What is a "food grade" lubricant ?
"The concept of food grade lubricants or greases is directly related to protecting people's health and the economic consequences of doing so.
White oils: traditional oils which have undergone an enhanced treatment to make them as compatible as possible with the requirements associated with public health. They are extremely clear – hence the name ""white oils"" – and are approved by the Codex Alimentarius Commission.
Accidental contact: the technical constraints required by modern technologies, as well as the constraints associated with public health requirements have resulted in the development of NSF-H1-registered lubricants for accidental food contact (the successor to the USDA-H1 standard). These are oils and greases that are not harmful to people's health if they accidentally come into contact with foodstuffs. ""Accidental"" means, for example, a leak that was not detected early enough to be stopped, or accidental splashes.

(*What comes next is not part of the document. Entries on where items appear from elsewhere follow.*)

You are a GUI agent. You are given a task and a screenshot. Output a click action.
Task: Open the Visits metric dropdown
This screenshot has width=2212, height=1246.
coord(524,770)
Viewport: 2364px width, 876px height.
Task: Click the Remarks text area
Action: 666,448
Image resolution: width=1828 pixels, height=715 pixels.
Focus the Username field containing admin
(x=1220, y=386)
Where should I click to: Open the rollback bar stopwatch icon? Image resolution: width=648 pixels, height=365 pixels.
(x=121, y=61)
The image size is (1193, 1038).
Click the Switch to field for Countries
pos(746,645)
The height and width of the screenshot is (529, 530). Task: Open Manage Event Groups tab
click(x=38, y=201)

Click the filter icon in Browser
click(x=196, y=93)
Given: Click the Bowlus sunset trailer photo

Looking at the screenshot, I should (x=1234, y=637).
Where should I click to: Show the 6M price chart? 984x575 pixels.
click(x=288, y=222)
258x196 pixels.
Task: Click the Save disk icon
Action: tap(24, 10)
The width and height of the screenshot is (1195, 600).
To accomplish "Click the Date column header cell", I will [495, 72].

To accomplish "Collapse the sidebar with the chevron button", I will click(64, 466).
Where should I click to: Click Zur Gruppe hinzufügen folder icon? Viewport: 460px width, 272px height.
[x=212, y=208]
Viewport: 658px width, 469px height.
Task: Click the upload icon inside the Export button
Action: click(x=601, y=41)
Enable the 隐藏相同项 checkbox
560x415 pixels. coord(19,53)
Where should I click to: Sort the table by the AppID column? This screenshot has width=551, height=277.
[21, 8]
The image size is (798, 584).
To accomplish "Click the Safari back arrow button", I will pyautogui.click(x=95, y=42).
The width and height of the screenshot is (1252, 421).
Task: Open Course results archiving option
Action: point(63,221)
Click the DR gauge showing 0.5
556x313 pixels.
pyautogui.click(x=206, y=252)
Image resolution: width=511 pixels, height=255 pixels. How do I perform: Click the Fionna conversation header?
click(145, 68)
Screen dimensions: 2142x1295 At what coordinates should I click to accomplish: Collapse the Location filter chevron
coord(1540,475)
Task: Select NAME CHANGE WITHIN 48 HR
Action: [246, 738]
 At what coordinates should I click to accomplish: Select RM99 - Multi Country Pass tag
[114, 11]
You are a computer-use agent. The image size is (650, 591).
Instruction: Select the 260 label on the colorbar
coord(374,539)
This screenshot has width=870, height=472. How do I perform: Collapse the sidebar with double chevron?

Food Processing Aids: For situations when there is direct contact with foodstuffs, vegetable oils derived mainly from rape or sunflower seeds are used. These are very useful when removing biscuits from their moulds, for example: there is no way of avoiding contact with food, and so the components have to be even more carefully selected. These oils are referred to as ""Food Processing Aids"".
The food industry is gradually switching over to NSF-H-registered lubricants and vegetable oils.
NSF International is a US organisation which is considered an authority in the profession and which serves as a world reference for registering (or not registering) products depending on their composition.